[Dataset items]
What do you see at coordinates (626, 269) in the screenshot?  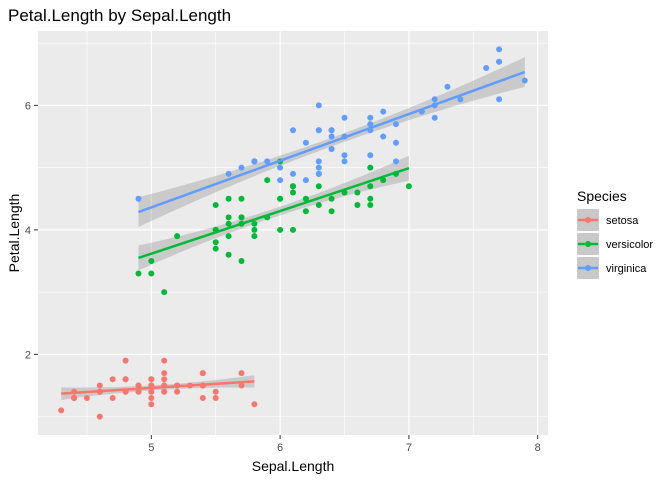 I see `legend-label-virginica: virginica` at bounding box center [626, 269].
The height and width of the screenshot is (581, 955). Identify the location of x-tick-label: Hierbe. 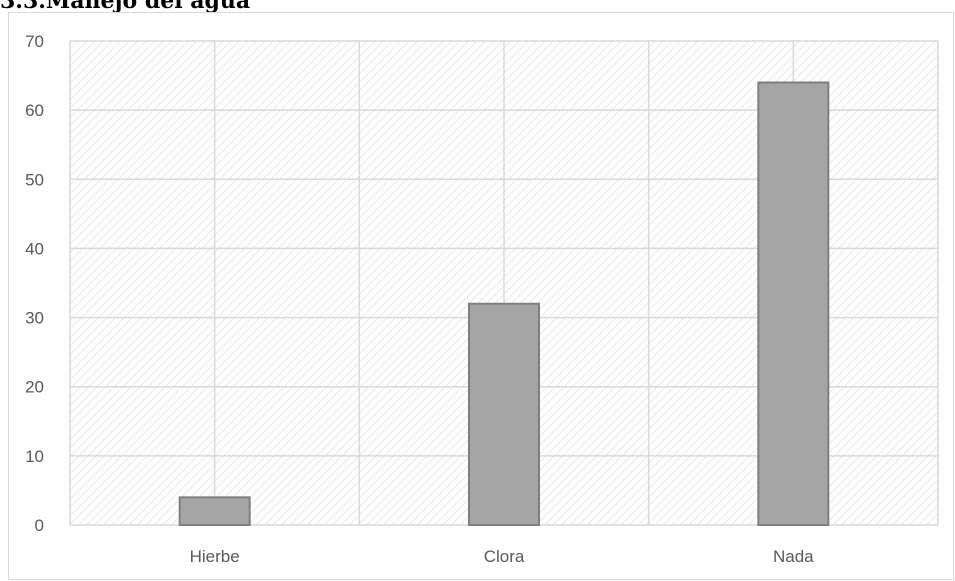
(215, 556).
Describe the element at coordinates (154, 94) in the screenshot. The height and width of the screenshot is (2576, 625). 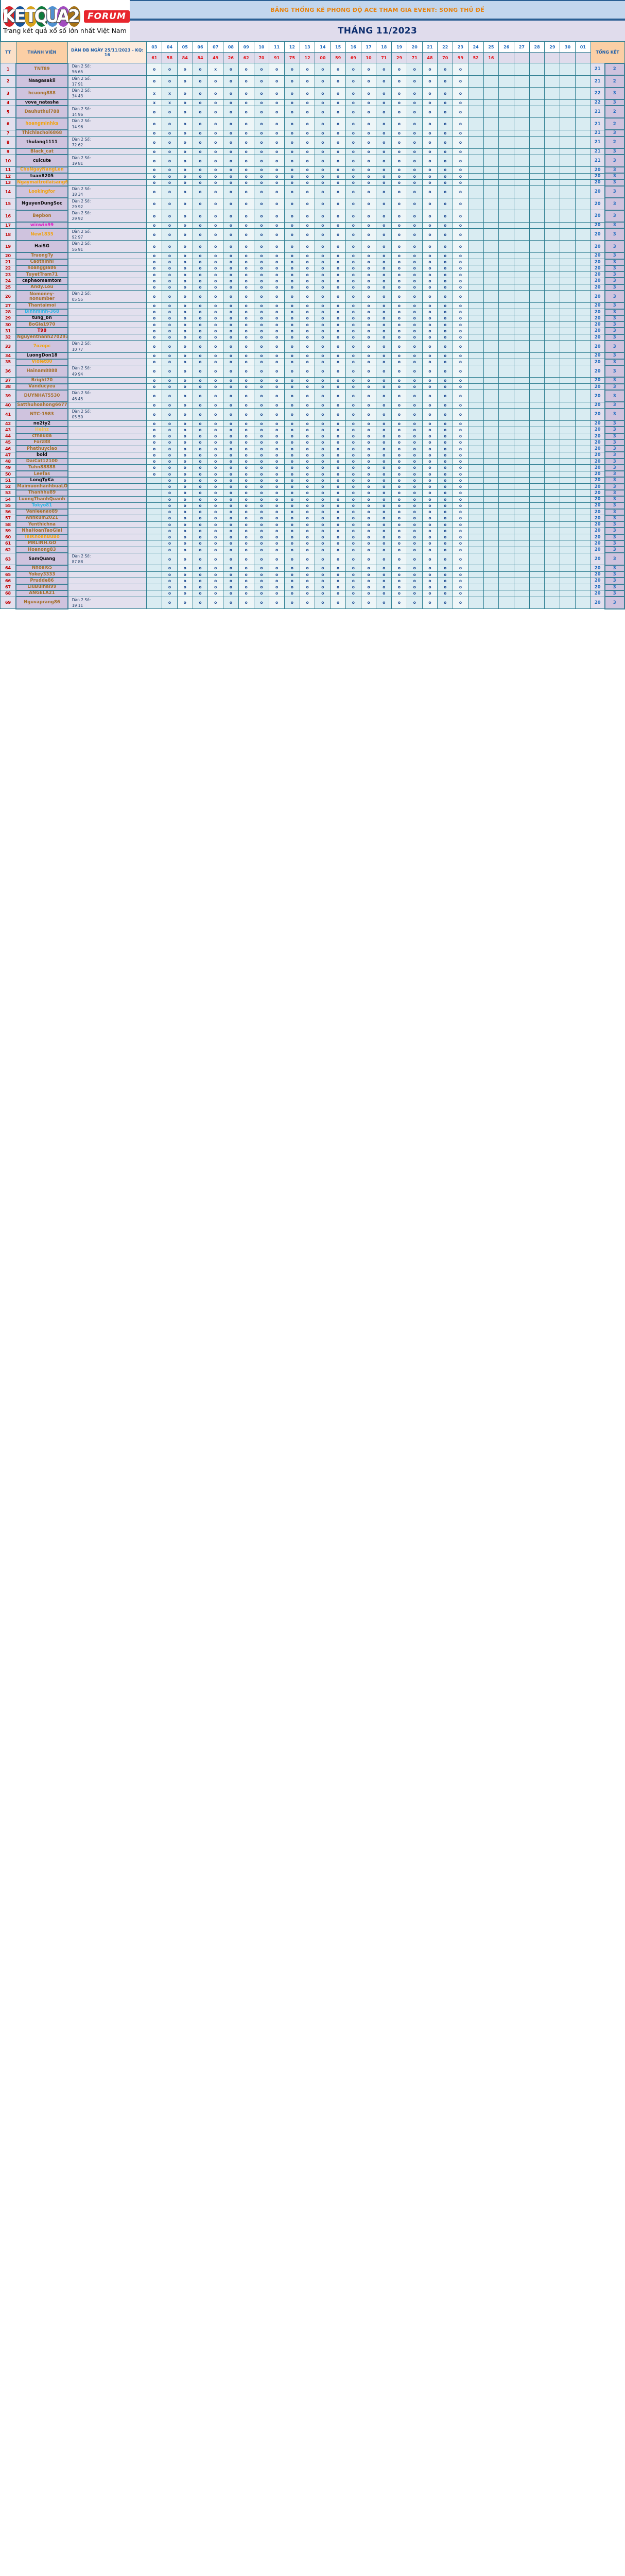
I see `mark-cell: x` at that location.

▸ Work to be completed:
Put everything from the row containing "The height and width of the screenshot is (581, 955)." down to the last of the rows into a Markdown table with the columns No. and Line, numbering each line and skipping blank lines. Leave the pictures out of your answer.

▸ Solution:
| No. | Line |
|---|---|
| 1 | The height and width of the screenshot is (581, 955). Identify the location of x-tick-label: Hierbe.  |
| 2 | (215, 556). |
| 3 | Describe the element at coordinates (154, 94) in the screenshot. The height and width of the screenshot is (2576, 625).  |
| 4 | I see `mark-cell: x` at that location. |